Qu'est-ce qui a été le plus marquant dans votre parcours de cinéaste ?

J'ai le sentiment d'avoir eu beaucoup de chance avec mon premier long métrage documentaire, Site 2 (1989), qui reste la matrice de tout mon travail. Ce film a été tourné dans un camp de réfugiés cambodgiens en Thaïlande. J'ai eu très peu de temps pour le faire mais j'ai travaillé avec une équipe de gens passionnés, et j'ai rencontré une dame extraordinaire que j'ai pu filmer. Grâce à la force de cette rencontre, qui était vraiment un miracle, on était tout de suite dans l'image qui écoute, dans la recherche de la bonne distance avec la personne qui parle, tout ce que je développerai par la suite. En tournant Site 2, j'ai cherché mon propre chemin de cinéaste, alors qu'il y avait vraiment un risque de ne pas le trouver, ce chemin, tellement le temps était compté. Ensuite, j'ai accepté de faire un documentaire de forme classique, Cambodge, entre guerre et paix (1991), mais c'était raté. Je me suis alors beaucoup interrogé sur le fait de continuer ou pas sur la voie du cinéma. Ça coûtait cher, je n'étais pas sûr de ce que je pourrais faire. Je suis parti au Mali pour tourner un film sur Souleymane Cissé, je voulais comprendre pourquoi, dans un pays aussi pauvre, on peut avoir envie de faire du cinéma. La réponse de Cissé était : les autres peuvent parler de notre histoire mais parce que cette histoire est la nôtre, nous devons aussi la raconter nous-mêmes. Ça m'a réconforté, c'était la preuve que l'image était importante : pourquoi on filme, qui fabrique l'image et de quel point de vue. Ces questions m'ont passionné et m'ont guidé.

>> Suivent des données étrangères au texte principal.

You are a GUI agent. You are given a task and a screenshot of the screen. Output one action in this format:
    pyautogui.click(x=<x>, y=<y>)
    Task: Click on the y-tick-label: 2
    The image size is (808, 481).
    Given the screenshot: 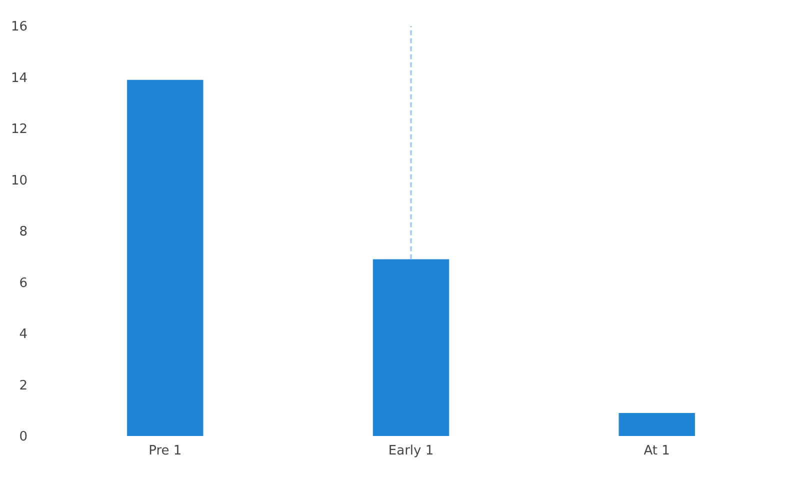 What is the action you would take?
    pyautogui.click(x=24, y=386)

S21, La Machine de mort khmer rouge (2002) est le film qui a le plus marqué. Il est devenu l'emblème de votre travail sur la mémoire du génocide…

Mais je n'aurais pas fait S21 si je n'avais pas d'abord tourné La Terre des âmes errantes (2002). C'était un des premiers films sur la mondialisation, j'avais suivi l'installation au Cambodge d'un câble optique qui traverse les continents pour assurer la communication : des gens pauvres travaillent à cet avenir qui va servir les pouvoirs économiques et la richesse née de l'information. C'est un film très important pour moi, c'est là que j'ai compris qu'il me fallait une équipe cambodgienne et que j'ai commencé à travailler avec des techniciens qui comprenaient la langue de ceux que je filmais. Je voulais que l'image cadre dans sa forme avec la parole. J'ai formé moi-même mon équipe, on avait des journées très longues, on partait tourner à cinq heures du matin, on rentrait à six heures du soir, on faisait du sport, on mangeait et on allait analyser les rushes – pourquoi la caméra est trop près ou trop loin, pourquoi on n'a pas regardé à gauche ou à droite alors qu'il y avait quelque chose à saisir… Une fois que j'ai eu mon équipe cambodgienne, j'ai pu aborder le sujet du génocide, que j'avais effleuré avec Bophana, une tragédie cambodgienne (1996). S21 m'a demandé plusieurs années de travail, je me suis lancé seul, je ne voulais plus travailler dans le format télé, et j'ai finalement eu l'aide de l'INA et d'Arte pour finir le film.